Rude Thoughts and Quotes

What doesn't kill you disappoints me.
Life has never given me lemons. It has given me anger issues, anxiety attacks, a love of alcohol and serious dislike for stupid people, but no lemons.
When karma comes back to punch you in the face, I wanna be there just in case it needs help.
Those who stir the shitpot should have to lick the spoon.
I am seriously the nicest and meanest person you will ever meet. Now fuck off and have a great day.
The key to happiness is to stop giving a fuck.
Successful adulting: Not stabbing someone when you really want to.
I don’t care if people talk shit about me. I was raised to flush shit down the toilet, not play with it.

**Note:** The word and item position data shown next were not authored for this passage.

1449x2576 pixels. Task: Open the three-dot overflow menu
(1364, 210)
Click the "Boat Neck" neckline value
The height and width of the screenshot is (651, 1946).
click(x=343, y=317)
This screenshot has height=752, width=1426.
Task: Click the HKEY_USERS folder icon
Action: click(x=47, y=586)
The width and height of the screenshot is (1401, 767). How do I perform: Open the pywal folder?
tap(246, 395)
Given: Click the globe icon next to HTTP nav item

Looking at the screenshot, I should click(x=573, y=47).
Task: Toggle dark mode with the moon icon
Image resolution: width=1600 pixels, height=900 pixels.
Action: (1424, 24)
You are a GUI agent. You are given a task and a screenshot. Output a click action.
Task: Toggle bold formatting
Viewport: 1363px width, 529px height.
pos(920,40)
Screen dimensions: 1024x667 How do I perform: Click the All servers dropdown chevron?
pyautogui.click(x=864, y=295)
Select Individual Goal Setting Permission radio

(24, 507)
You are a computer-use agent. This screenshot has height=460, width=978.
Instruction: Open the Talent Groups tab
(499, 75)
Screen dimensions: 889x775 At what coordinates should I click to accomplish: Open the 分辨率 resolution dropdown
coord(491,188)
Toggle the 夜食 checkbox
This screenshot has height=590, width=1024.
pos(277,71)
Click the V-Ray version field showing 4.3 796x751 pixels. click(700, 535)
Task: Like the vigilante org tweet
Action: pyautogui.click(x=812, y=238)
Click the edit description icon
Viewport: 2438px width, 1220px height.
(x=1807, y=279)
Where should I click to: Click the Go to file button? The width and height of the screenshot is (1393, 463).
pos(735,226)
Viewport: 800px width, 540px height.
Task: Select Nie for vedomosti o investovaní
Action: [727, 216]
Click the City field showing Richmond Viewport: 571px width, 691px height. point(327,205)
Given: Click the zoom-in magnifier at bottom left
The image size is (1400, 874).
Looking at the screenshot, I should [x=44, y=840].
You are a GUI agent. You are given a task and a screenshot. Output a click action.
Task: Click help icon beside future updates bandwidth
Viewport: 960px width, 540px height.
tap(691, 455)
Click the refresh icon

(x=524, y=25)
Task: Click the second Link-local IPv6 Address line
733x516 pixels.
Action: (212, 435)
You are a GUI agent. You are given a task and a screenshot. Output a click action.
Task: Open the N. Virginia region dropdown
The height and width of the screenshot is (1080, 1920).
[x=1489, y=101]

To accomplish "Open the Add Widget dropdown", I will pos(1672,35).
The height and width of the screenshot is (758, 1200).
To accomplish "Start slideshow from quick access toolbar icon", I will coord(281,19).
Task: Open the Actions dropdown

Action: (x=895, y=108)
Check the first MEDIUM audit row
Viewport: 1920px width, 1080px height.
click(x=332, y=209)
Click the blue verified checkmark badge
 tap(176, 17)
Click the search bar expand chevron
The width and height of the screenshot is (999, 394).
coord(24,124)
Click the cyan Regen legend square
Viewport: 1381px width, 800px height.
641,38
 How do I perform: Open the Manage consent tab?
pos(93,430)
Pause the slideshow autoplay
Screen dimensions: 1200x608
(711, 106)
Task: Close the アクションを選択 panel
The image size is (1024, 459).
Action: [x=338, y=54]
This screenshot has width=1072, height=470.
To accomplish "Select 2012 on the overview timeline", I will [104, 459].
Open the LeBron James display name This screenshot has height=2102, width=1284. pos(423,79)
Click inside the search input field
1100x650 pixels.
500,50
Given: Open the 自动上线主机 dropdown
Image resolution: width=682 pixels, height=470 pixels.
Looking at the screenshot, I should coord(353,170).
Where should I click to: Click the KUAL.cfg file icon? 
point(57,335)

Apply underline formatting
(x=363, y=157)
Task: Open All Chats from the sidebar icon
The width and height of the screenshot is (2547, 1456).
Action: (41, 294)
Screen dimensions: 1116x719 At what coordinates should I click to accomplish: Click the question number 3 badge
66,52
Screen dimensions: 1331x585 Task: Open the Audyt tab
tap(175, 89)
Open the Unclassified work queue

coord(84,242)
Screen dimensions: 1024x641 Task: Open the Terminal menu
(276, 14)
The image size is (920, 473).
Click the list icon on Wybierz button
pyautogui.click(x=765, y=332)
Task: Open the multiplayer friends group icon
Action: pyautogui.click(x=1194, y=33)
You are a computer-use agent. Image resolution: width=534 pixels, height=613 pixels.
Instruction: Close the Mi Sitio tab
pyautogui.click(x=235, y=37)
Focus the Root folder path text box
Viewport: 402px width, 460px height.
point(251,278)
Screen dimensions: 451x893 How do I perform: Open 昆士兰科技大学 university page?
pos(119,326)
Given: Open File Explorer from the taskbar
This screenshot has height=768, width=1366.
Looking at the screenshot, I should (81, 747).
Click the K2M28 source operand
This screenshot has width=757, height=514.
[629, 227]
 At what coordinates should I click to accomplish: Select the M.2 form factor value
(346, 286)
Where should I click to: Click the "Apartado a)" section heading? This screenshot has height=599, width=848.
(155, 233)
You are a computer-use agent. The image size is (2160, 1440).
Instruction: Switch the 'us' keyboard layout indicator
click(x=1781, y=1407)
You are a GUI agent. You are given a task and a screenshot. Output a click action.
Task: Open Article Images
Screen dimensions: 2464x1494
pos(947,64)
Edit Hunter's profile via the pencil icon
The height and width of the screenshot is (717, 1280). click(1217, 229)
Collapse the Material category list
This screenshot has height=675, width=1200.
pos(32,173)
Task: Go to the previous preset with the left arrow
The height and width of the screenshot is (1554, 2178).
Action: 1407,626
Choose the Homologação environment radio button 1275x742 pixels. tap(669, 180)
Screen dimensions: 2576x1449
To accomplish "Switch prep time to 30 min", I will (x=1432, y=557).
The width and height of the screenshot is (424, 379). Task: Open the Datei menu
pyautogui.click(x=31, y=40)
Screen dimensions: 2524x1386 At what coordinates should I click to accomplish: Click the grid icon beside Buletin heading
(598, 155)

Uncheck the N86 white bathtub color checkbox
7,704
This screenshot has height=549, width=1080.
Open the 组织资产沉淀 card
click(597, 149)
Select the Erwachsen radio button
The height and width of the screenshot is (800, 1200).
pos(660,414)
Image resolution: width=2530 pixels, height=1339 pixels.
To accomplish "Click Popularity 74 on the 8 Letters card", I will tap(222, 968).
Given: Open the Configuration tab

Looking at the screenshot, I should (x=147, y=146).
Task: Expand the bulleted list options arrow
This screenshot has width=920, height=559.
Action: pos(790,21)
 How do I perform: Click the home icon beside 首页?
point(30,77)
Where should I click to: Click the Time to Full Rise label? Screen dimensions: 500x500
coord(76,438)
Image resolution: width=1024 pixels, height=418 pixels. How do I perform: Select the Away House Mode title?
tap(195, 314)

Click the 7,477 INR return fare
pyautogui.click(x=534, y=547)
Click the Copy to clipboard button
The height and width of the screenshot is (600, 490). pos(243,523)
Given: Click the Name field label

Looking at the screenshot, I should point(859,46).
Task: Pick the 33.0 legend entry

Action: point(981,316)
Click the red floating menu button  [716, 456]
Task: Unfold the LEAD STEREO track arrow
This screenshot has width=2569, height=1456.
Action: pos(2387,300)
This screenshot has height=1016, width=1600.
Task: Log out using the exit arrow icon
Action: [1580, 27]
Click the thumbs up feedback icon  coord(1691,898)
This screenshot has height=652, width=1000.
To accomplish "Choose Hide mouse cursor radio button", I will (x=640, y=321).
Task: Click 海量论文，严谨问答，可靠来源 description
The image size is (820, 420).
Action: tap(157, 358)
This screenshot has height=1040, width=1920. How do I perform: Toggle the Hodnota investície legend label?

When you are dead, you don't know that you're dead. All of the pain is felt by others. The same thing happens when you are stupid.
Once you let mother fuckers slide, they start to think they can iceskate.
When 3 people have sex, it's called threesome. When 2 people have sex, it's called twosome. Now I understand why they call you handsome.
THE INTERNET enabling morons worldwide to express their jackass opinions.
There's no need to repeat yourself. I ignored you just fine the time.
Shit I don't have time for: 1. Your shit, 2. Crazy shit, 3. Bullshit, 4. Stupid shit, 5. Fake shit, 6. Shit that has nothing to do with me.
Some people think they are champagne in a tall glass, when in actual fact they're lukewarm piss in a plastic cup
OK, I was wrong, I apologize, UNFUCK YOU.
When one door closes, sometimes you want to get a hammer and nails to make sure that bitch stays shut.
There is always room in your life to fuck more shit up. Always.
I like my big butt. It gives people I don't like plenty of places to kiss.
Boss: Good morning. Me: You need to calm the fuck down.